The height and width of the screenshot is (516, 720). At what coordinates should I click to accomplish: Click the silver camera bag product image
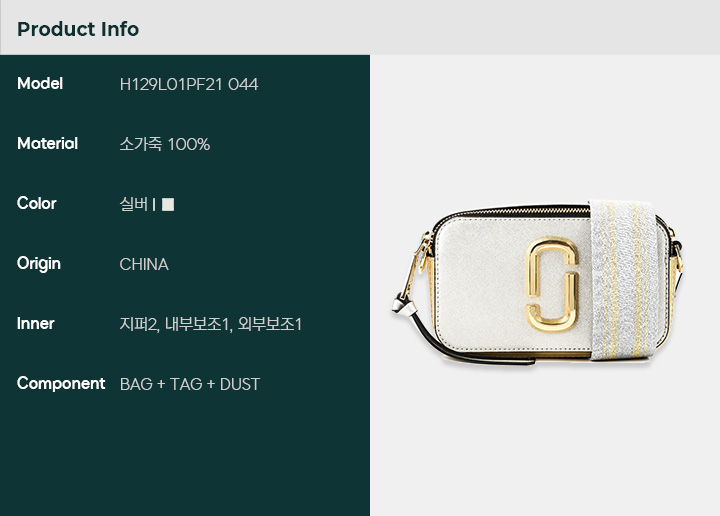pyautogui.click(x=537, y=282)
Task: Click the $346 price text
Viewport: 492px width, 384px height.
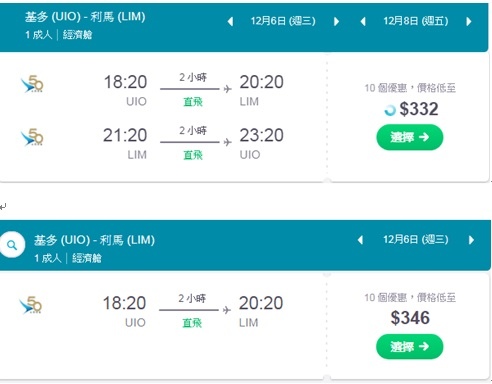Action: click(x=410, y=318)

▸ What the task asks
The line containing "Task: Click the $346 price text" and every line after it, through the end of the records, are what you should retype exactly. Do not include the pictures.

▸ Solution
Task: Click the $346 price text
Viewport: 492px width, 384px height.
Action: click(x=410, y=318)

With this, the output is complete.